Die Handlung ganz sicher nicht, denn die ist schnell erzählt. Case, ein Hacker, kann nicht mehr arbeiten, weil ihm ein Ex-Arbeitgeber die Nervenbahnen versaut hat, und die braucht er nun einmal, um sich in die Matrix einzuloggen. Er versumpft in Chiba, bis ihn ein neuer Auftraggeber, Armitage, rettet. Er wird geheilt, muß aber jetzt für Armitage einen Job erledigen. Zusammen mit Armitage, Molly, einer Straßen-Samurai, Peter Riviera, einem Illusionskünstler, und dem gespeicherten Persönlichkeitskonstrukts seines ehemaligen Lehrers Dixie Flatline bricht er zur Orbitalstation Straylight auf, der Heimat und dem gleichzeitigen Firmenhauptsitz der Familie Tessier-Ashpool. Dort verschaffen sie sich Zugang, um es der künstlichen Intelligenz Wintermute zu ermöglichen, mit dem zweiten Teil ihrer Persönlichkeit, Neuromancer, zu verschmelzen und damit weit mehr werden zu können als alle künstlichen Intelligenzen vorher.

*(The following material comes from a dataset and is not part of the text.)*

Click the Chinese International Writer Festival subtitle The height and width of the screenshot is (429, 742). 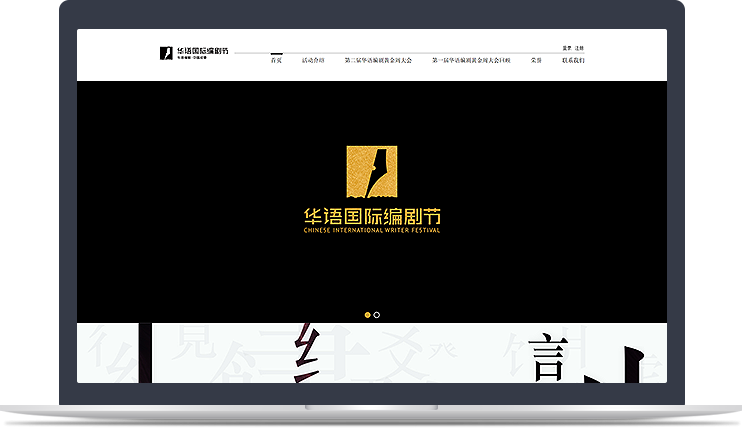[371, 230]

Und das war es. OK, das Ganze läuft deutlich komplexer ab als ich das jetzt hier zusammengefaßt habe. Es gibt Verwicklungen, Betrug und Gegenbetrug, Täuschungen und Tricks (und natürlich einiges an Tod und Blutvergießen). Aber im Grunde ist das alles an Handlung.

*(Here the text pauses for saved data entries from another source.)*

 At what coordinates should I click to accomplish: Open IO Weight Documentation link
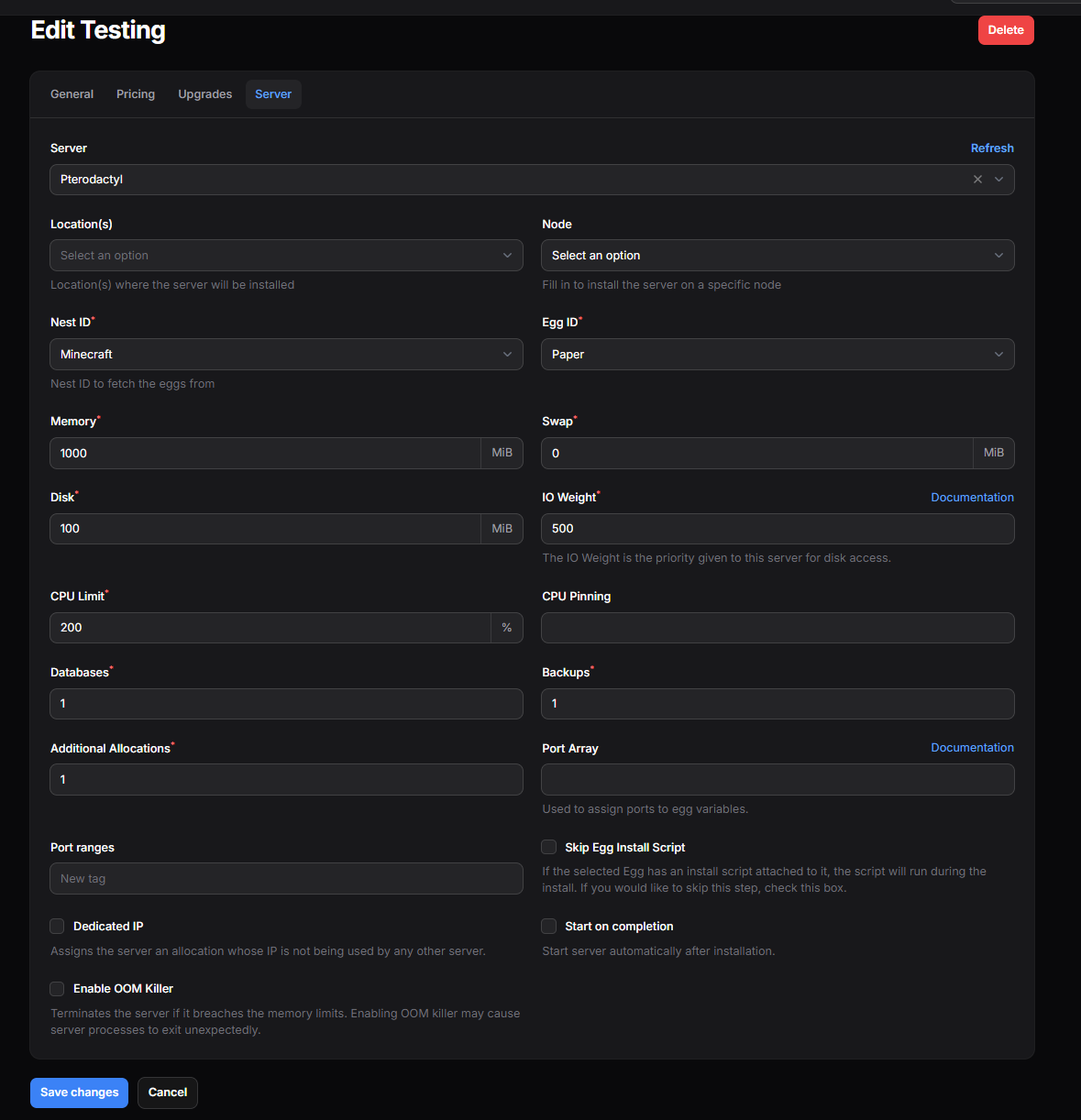pyautogui.click(x=972, y=498)
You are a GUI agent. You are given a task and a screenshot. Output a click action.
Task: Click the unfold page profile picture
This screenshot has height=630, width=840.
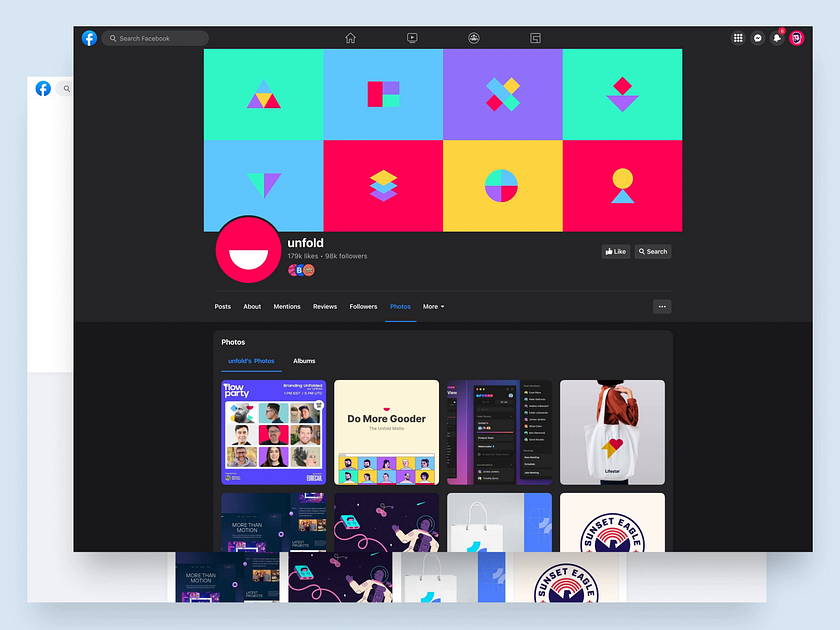tap(247, 250)

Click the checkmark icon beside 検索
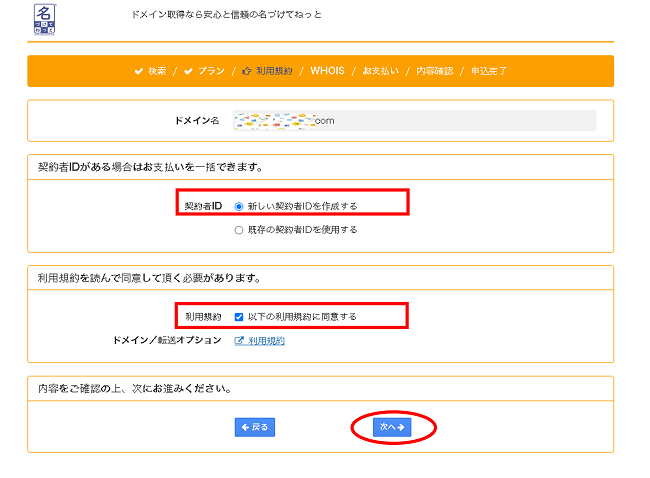point(138,71)
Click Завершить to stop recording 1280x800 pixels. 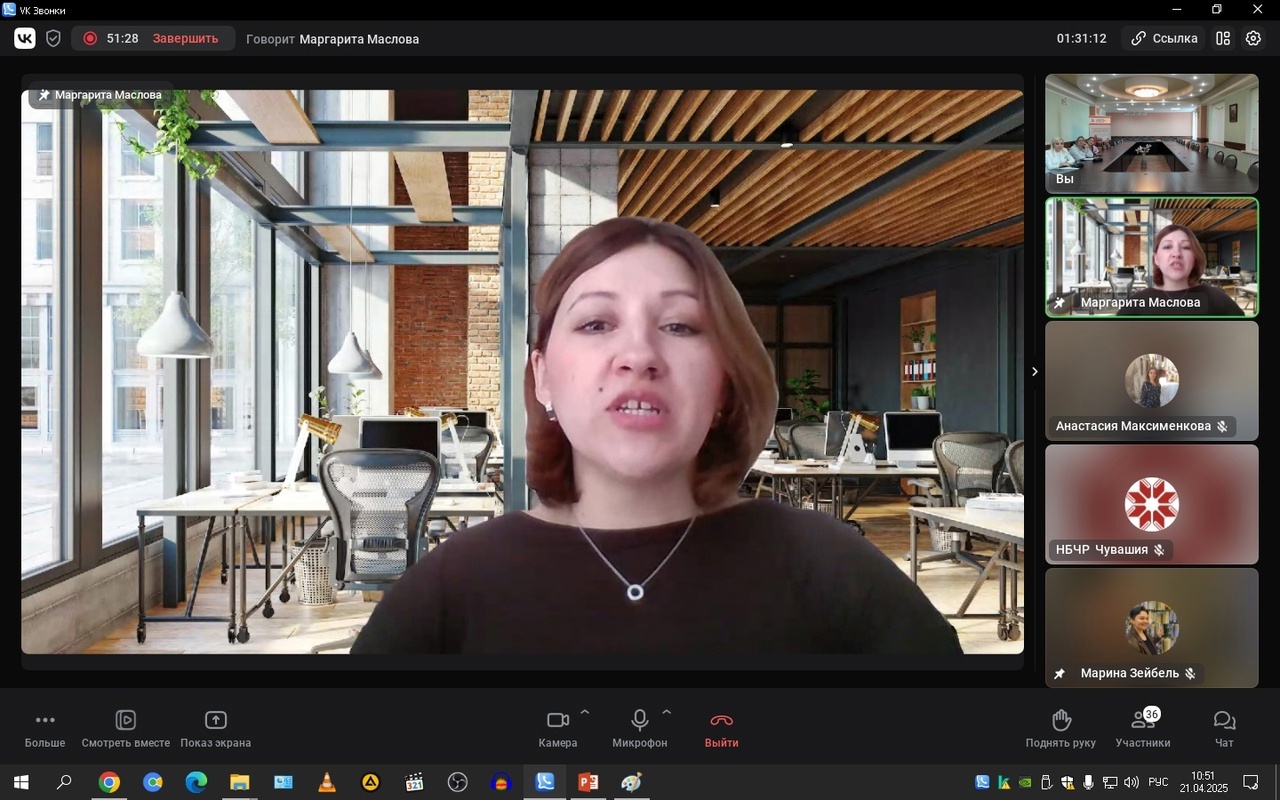(x=185, y=38)
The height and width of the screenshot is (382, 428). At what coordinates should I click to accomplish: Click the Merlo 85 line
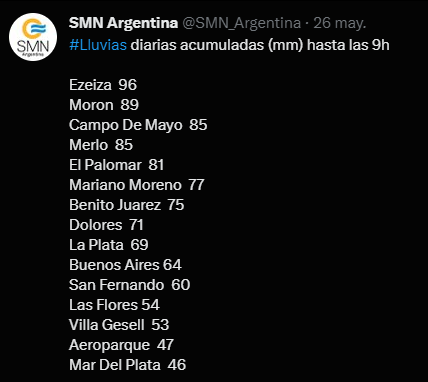[101, 145]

Trotzdem hat Gibson Science Fiction für immer verändert. Vor „Neuromancer“ war die Handlung von Science Fiction Romanen immer ganz weit weg. Entweder zeitlich oder räumlich oder sonstwie. Aber Gibsons Zukunft ist fast schon da. Sie ist so realistisch, das man oft nur nicken kann, so gnadenlos, das man schlucken muß, und gleichzeitig so faszinierend und ästhetisch in ihrer Dekadenz und Abartigkeit, daß einem immer wieder ein „Wow“ entfährt. So pervers seine Charaktere auch sein mögen, sie ziehen uns doch an, wie das Licht, das die Motte anzieht.

Vor allem aber ist Gibson der Poet unter den Science Fiction Autoren. Seine Sätze sollten laut vorgelesen werden, soviel Poesie ist in ihnen. Zynisch, sarkastisch, oft lakonisch und doch … Gibsons Texte sind durchzogen von kleinen Sprach-Juwelen. Hier ist zum Beispiel eines davon, die Beschreibung der Ninsei in Chiba aus Case Augen:

Your’re enjoying this, he thought; you’re crazy.

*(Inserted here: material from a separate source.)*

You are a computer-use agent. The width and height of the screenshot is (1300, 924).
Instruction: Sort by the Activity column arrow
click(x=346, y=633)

Because, in some weird and very approximate way, it was like a run in the matrix. Get just wasted enough, find yourself in some desperate but strangely arbitrary kind of trouble, and it was possible to see Ninsei as a field of data, the way the matrix had once reminded him of proteins linking to distinguish cell specialties. Then you could throw yourself into a highspeed drift and skid, totally engaged but set apart from it all, and all around you the dance of biz, information interacting, data made flesh in the mazes of the black market …

Auf alle Fälle und für alle Zeiten aber ist „Neuromancer“ das Buch mit dem genialsten Anfang aller Bücher:

The sky above the port was the color of television, tuned to a dead channel.

Vielleicht bin es nur ich, aber so abartig und verseucht die Zukunft auch ist, die Gibson uns da entwirft, manchmal wünschte ich, ich wäre selbst dort, under dead television skies.